Word and element location records:
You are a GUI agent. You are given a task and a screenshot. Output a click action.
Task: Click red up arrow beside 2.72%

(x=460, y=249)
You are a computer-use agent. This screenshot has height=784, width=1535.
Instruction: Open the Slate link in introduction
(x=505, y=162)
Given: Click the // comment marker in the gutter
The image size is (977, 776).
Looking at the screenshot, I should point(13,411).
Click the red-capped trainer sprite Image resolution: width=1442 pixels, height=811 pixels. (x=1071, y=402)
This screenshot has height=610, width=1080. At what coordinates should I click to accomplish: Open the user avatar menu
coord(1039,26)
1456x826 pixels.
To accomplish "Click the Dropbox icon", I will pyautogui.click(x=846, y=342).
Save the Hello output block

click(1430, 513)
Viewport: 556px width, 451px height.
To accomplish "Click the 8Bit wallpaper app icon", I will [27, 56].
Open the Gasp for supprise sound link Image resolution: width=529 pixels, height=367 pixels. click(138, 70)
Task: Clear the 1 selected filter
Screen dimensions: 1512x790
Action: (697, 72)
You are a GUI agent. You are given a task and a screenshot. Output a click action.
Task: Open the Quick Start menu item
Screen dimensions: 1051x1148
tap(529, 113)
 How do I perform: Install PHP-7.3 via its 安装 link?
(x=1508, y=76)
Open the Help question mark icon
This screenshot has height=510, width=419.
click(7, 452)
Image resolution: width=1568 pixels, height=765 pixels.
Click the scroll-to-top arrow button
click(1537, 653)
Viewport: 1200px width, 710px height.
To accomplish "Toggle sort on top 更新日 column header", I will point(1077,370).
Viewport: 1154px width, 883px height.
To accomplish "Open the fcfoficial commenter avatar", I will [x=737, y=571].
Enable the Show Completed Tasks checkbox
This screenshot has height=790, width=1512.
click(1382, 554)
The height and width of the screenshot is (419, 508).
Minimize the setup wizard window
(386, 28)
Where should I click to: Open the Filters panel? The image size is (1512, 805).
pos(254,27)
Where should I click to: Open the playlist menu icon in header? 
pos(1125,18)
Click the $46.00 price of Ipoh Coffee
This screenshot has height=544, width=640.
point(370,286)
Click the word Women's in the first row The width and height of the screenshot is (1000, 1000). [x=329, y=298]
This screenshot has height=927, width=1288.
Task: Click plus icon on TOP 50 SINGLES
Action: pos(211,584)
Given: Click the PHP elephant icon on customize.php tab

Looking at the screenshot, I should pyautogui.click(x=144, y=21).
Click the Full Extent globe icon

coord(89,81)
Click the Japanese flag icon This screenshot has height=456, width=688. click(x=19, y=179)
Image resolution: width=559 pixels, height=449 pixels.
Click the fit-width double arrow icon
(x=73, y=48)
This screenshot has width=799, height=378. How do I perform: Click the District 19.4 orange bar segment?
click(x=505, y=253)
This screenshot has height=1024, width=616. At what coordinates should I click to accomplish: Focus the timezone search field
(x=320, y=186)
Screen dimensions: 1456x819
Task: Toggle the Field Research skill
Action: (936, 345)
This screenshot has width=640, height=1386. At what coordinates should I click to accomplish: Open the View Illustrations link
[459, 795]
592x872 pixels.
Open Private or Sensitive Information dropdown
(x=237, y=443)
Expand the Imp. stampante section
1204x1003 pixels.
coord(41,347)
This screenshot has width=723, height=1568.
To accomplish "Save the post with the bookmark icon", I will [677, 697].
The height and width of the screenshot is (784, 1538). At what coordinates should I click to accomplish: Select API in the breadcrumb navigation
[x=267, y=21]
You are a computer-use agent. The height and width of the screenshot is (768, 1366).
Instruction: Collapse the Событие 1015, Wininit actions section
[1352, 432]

▶ Exercise description
Render every line of the records above as a numbered list, omitting any blank lines.

▶ Reply
1. You are a GUI agent. You are given a task and a screenshot. Output a click action.
2. Task: Click red up arrow beside 2.72%
3. (x=460, y=249)
4. You are a computer-use agent. This screenshot has height=784, width=1535.
5. Instruction: Open the Slate link in introduction
6. (x=505, y=162)
7. Given: Click the // comment marker in the gutter
8. The image size is (977, 776).
9. Looking at the screenshot, I should point(13,411).
10. Click the red-capped trainer sprite Image resolution: width=1442 pixels, height=811 pixels. (x=1071, y=402)
11. This screenshot has height=610, width=1080. At what coordinates should I click to accomplish: Open the user avatar menu
12. coord(1039,26)
13. 1456x826 pixels.
14. To accomplish "Click the Dropbox icon", I will pyautogui.click(x=846, y=342).
15. Save the Hello output block
16. click(1430, 513)
17. Viewport: 556px width, 451px height.
18. To accomplish "Click the 8Bit wallpaper app icon", I will [27, 56].
19. Open the Gasp for supprise sound link Image resolution: width=529 pixels, height=367 pixels. click(138, 70)
20. Task: Clear the 1 selected filter
21. Screen dimensions: 1512x790
22. Action: (697, 72)
23. You are a GUI agent. You are given a task and a screenshot. Output a click action.
24. Task: Open the Quick Start menu item
25. Screen dimensions: 1051x1148
26. tap(529, 113)
27.  How do I perform: Install PHP-7.3 via its 安装 link?
28. (x=1508, y=76)
29. Open the Help question mark icon
30. This screenshot has height=510, width=419.
31. click(7, 452)
32. Image resolution: width=1568 pixels, height=765 pixels.
33. Click the scroll-to-top arrow button
34. click(1537, 653)
35. Viewport: 1200px width, 710px height.
36. To accomplish "Toggle sort on top 更新日 column header", I will point(1077,370).
37. Viewport: 1154px width, 883px height.
38. To accomplish "Open the fcfoficial commenter avatar", I will [x=737, y=571].
39. Enable the Show Completed Tasks checkbox
40. This screenshot has height=790, width=1512.
41. click(1382, 554)
42. The height and width of the screenshot is (419, 508).
43. Minimize the setup wizard window
44. (386, 28)
45. Where should I click to: Open the Filters panel? The image size is (1512, 805).
46. pos(254,27)
47. Where should I click to: Open the playlist menu icon in header? 
48. pos(1125,18)
49. Click the $46.00 price of Ipoh Coffee
50. This screenshot has height=544, width=640.
51. point(370,286)
52. Click the word Women's in the first row The width and height of the screenshot is (1000, 1000). [x=329, y=298]
53. This screenshot has height=927, width=1288.
54. Task: Click plus icon on TOP 50 SINGLES
55. Action: pos(211,584)
56. Given: Click the PHP elephant icon on customize.php tab
57. Looking at the screenshot, I should pyautogui.click(x=144, y=21).
58. Click the Full Extent globe icon
59. coord(89,81)
60. Click the Japanese flag icon This screenshot has height=456, width=688. click(x=19, y=179)
61. Image resolution: width=559 pixels, height=449 pixels.
62. Click the fit-width double arrow icon
63. (x=73, y=48)
64. This screenshot has width=799, height=378. How do I perform: Click the District 19.4 orange bar segment?
65. click(x=505, y=253)
66. This screenshot has height=1024, width=616. At what coordinates should I click to accomplish: Focus the timezone search field
67. (x=320, y=186)
68. Screen dimensions: 1456x819
69. Task: Toggle the Field Research skill
70. Action: (936, 345)
71. This screenshot has width=640, height=1386. At what coordinates should I click to accomplish: Open the View Illustrations link
72. [459, 795]
73. 592x872 pixels.
74. Open Private or Sensitive Information dropdown
75. (x=237, y=443)
76. Expand the Imp. stampante section
77. 1204x1003 pixels.
78. coord(41,347)
79. This screenshot has width=723, height=1568.
80. To accomplish "Save the post with the bookmark icon", I will [677, 697].
81. The height and width of the screenshot is (784, 1538). At what coordinates should I click to accomplish: Select API in the breadcrumb navigation
82. [x=267, y=21]
83. You are a computer-use agent. The height and width of the screenshot is (768, 1366).
84. Instruction: Collapse the Событие 1015, Wininit actions section
85. [1352, 432]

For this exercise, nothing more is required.